The latter method of detecting anomalies is known as population analysis. The machine learning analytics build a profile of what a "typical" user, machine, or other entity does over a specified time period and then identify when one is behaving abnormally compared to the population.

This type of analysis is most useful when the behavior of the population as a whole is mostly homogeneous and you want to identify unusual behavior. In general, population analysis is not useful when members of the population inherently have vastly different behavior. You can, however, segment your data into groups that behave similarly and run these as separate jobs. For example, you can use a query filter in the datafeed to segment your data or you can use the partition_field_name to split the analysis for the different groups.

Population analysis scales well and has a lower resource footprint than individual analysis of each series. For example, you can analyze populations of hundreds of thousands or millions of entities.

To specify the population, use the over_field_name property. For example:

PUT _ml/anomaly_detectors/population
{
  "description" : "Population analysis",
  "analysis_config" : {
    "bucket_span":"15m",
    "influencers": [
      "clientip"
    ],
    "detectors": [
      {
        "function": "mean",
        "field_name": "bytes",
        "over_field_name": "clientip" 
      }
    ]
  },
  "data_description" : {
    "time_field":"timestamp",
    "time_format": "epoch_ms"
  }
}

This over_field_name property indicates that the metrics for each client (as identified by their IP address) are analyzed relative to other clients in each bucket.

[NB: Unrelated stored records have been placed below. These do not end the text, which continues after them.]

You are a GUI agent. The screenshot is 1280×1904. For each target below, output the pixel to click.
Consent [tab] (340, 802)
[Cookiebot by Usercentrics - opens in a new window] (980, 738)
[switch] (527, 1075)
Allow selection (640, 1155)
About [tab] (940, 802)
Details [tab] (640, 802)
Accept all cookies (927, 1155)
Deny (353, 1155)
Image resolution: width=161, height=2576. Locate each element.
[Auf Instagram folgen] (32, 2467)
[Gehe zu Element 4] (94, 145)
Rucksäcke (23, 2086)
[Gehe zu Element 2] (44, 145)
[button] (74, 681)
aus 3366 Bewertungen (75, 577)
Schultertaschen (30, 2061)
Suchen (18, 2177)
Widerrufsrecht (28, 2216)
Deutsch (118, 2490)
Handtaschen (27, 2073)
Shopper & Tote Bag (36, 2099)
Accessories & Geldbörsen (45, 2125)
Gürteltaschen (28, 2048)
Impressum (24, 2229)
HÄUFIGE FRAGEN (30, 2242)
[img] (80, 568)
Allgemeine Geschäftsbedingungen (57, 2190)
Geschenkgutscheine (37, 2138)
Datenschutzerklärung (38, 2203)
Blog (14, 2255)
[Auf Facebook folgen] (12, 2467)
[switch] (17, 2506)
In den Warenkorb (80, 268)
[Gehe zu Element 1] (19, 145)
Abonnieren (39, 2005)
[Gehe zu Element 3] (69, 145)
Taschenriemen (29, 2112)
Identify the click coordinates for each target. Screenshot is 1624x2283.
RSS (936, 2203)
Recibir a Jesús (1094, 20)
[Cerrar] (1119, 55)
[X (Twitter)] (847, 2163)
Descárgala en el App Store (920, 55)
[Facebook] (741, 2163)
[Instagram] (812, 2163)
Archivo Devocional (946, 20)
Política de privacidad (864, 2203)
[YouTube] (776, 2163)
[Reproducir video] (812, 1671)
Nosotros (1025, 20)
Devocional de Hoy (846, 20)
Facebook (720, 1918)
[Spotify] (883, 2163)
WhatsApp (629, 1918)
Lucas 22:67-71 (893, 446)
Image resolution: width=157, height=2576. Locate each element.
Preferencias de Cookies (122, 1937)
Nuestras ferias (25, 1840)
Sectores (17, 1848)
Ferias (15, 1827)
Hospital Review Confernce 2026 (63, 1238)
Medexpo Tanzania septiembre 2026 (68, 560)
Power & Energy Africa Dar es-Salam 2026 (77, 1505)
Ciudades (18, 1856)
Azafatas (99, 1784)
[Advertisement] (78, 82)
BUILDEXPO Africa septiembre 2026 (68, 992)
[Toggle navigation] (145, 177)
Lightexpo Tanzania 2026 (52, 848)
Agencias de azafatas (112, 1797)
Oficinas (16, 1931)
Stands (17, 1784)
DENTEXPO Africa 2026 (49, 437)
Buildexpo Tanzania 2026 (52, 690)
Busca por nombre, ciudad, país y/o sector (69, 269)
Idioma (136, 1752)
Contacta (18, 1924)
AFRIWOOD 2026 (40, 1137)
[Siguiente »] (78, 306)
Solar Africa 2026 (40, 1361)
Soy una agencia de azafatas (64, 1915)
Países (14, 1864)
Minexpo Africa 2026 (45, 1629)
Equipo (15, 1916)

If your data is stored in Elasticsearch, you can use the population job wizard in Kibana to create an anomaly detection job with these same properties. For example, if you add the sample web logs in Kibana, you can use the following job settings in the population job wizard:

"Job settings in the population job wizard

After you open the job and start the datafeed or supply data to the job, you can view the results in Kibana. For example, you can view the results in the Anomaly Explorer:

Population analysis results in the Anomaly Explorer

As in this case, the results are often quite sparse. There might be just a few data points for the selected time period. Population analysis is particularly useful when you have many entities and the data for specific entitles is sporadic or sparse.

If you click on a section in the timeline or swim lanes, you can see more details about the anomalies:

Anomaly details for a specific user

In this example, the client IP address 30.156.16.164 received a low volume of bytes on the date and time shown. This event is anomalous because the mean is three times lower than the expected behavior of the population.